▶ _Activity_: Copy out the data exactly as it appears, without a single image.

━━━━━ Records for processing

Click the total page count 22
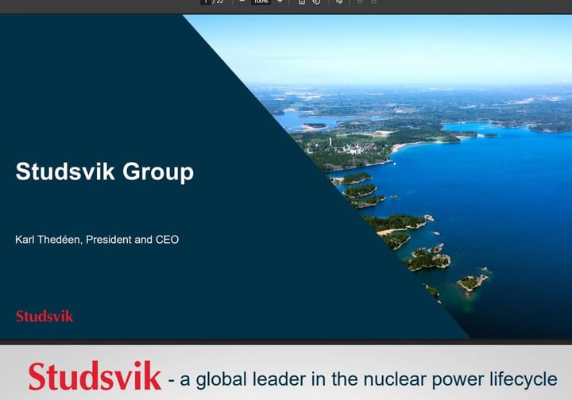Viewport: 572px width, 400px height. [220, 2]
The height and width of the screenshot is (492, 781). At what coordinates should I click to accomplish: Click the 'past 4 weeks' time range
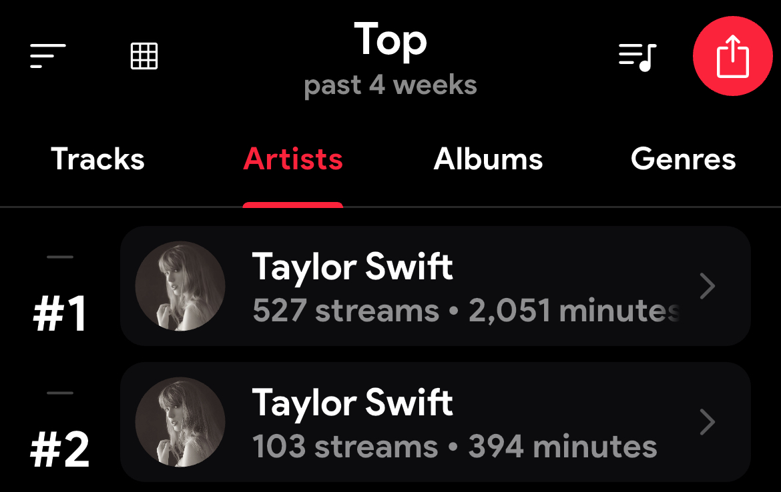click(391, 85)
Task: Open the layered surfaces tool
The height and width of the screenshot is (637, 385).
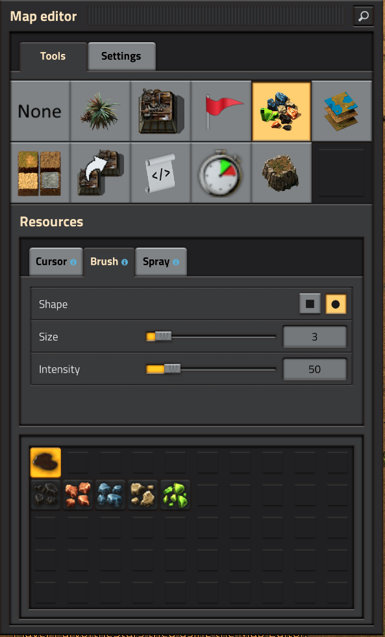Action: [342, 111]
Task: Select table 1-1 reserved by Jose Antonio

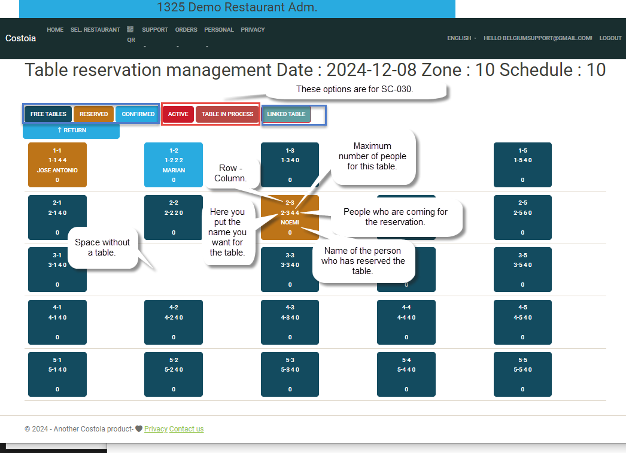Action: pyautogui.click(x=57, y=165)
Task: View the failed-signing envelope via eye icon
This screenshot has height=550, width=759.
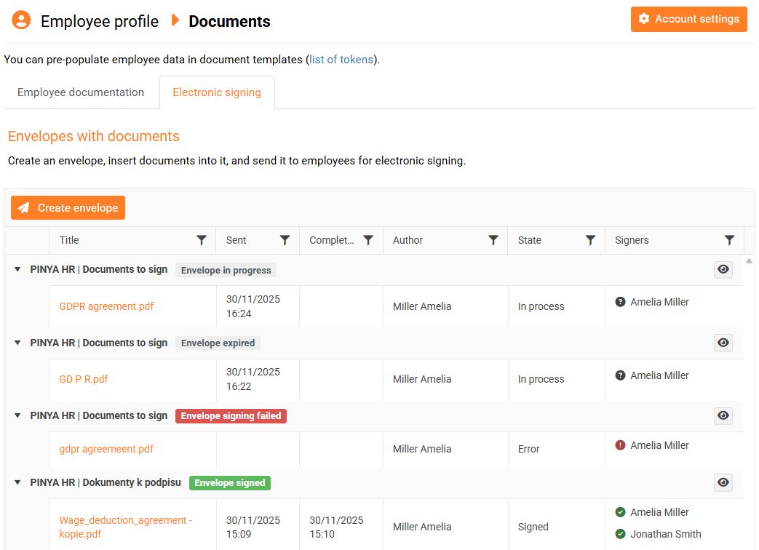Action: [x=723, y=415]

━━━━━━━━━━

▶ _Response to this exercise_:
Click the total page count 22
Viewport: 572px width, 400px height. [220, 2]
The height and width of the screenshot is (492, 781). At what coordinates should I click to accomplish: Click the 'past 4 weeks' time range
click(391, 85)
Task: Open the layered surfaces tool
The height and width of the screenshot is (637, 385).
Action: [342, 111]
Task: Select table 1-1 reserved by Jose Antonio

Action: pyautogui.click(x=57, y=165)
Task: View the failed-signing envelope via eye icon
This screenshot has height=550, width=759.
Action: [x=723, y=415]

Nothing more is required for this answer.